The three men pictured could probably walk the streets of any town in England and remain unrecognised. But, respectively (from left to right), in Jean-Claude Juncker, Jean Claude Trichet and Olli Rehn, you are looking at three of the most powerful financial figures in Europe. You may be aware that a fourth has been unaccountably delayed in New York.

Power, however, is relative. These men are not so much exerting their grip on events, as giving way, slowly, desperately, inch-by-inch, in the manner of a desperate climber holding onto a precipice by his fingernails, as the rock face begins to give way.

The rock face in this instance is the Greek bailout, and the absolute refusal of EU officials to consider the dreaded "r" word, as in "restructuring", itself a euphemism for default.

But now, following a meeting of the finance ministers from EU member states, and further consultations at officials level, there is now raised the possibility of a so-called "soft restructuring" – a limited restructuring of Greece's €330-billion accumulated debt, said to be almost 150 percent of GDP.

This is understood to involve extending repayment schedules and easing interest rates on the debt, and is dependent on securing "voluntary" agreements from banks and other private sector creditors, as well as the raft of government and institutional lenders. It is also conditional on the Greek government acceding to an EU/IMF demand that €50 billion is raised from a sale of state-owned assets.

The "soft" debt restructuring contrasts with the so-called "hard" restructuring, which involves part or all of the debt being written off, the route followed by Argentina or Mexico among the more notorious defaults in the recent past.
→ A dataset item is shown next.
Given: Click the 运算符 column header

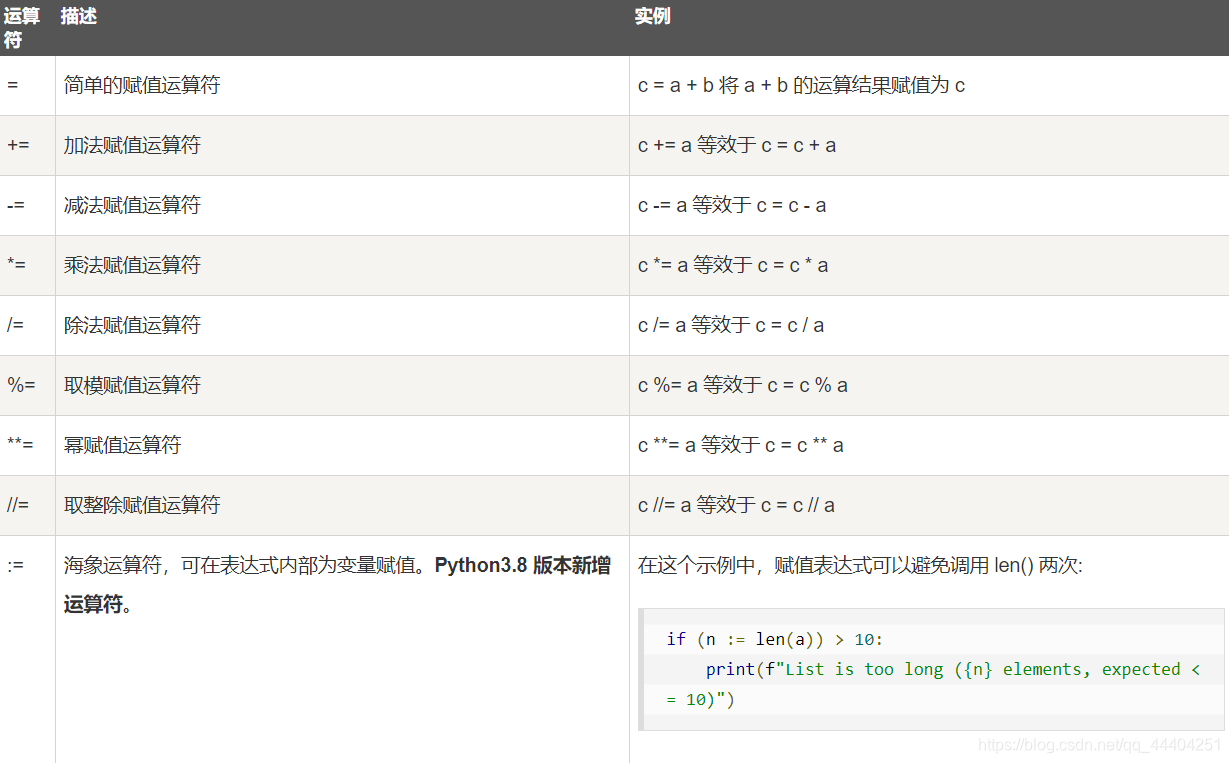Looking at the screenshot, I should [x=22, y=28].
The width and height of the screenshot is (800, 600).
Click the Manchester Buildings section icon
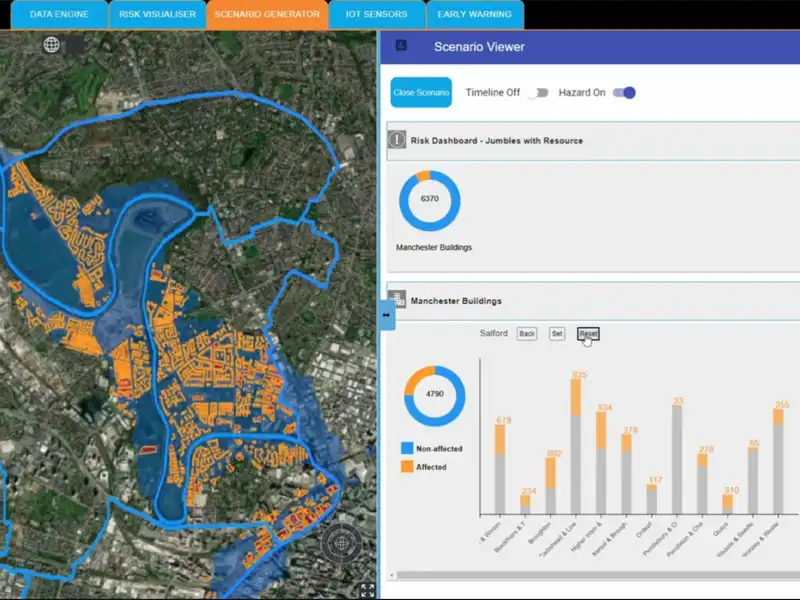(x=397, y=299)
This is something that the EU is struggling to avoid, fearful that of the serious repercussions for the whole of the eurozone.

Thus do the weasel words come pouring out, with talk of a "voluntary extension of loan maturities", "reprofiling" and "rescheduling". It all amounts to the same thing, giving Greece longer to repay what it owes rather than forcing the government to accept another expensive bailout.

Such are the political sensitivities, though, that Berlin – the biggest paymaster – is prepared to play only if other investors take what is euphemistically called a "haircut", so that its taxpayers are not the only ones taking a hit. And the reticence here signals that the German money machine is grinding to a halt.

But whether even this is enough to stop the rot is anyone's guess. Considering how far the "colleagues" have now gone – when they have hitherto been rock solid about demanding full repayment on commercial terms – there may well be even more to come.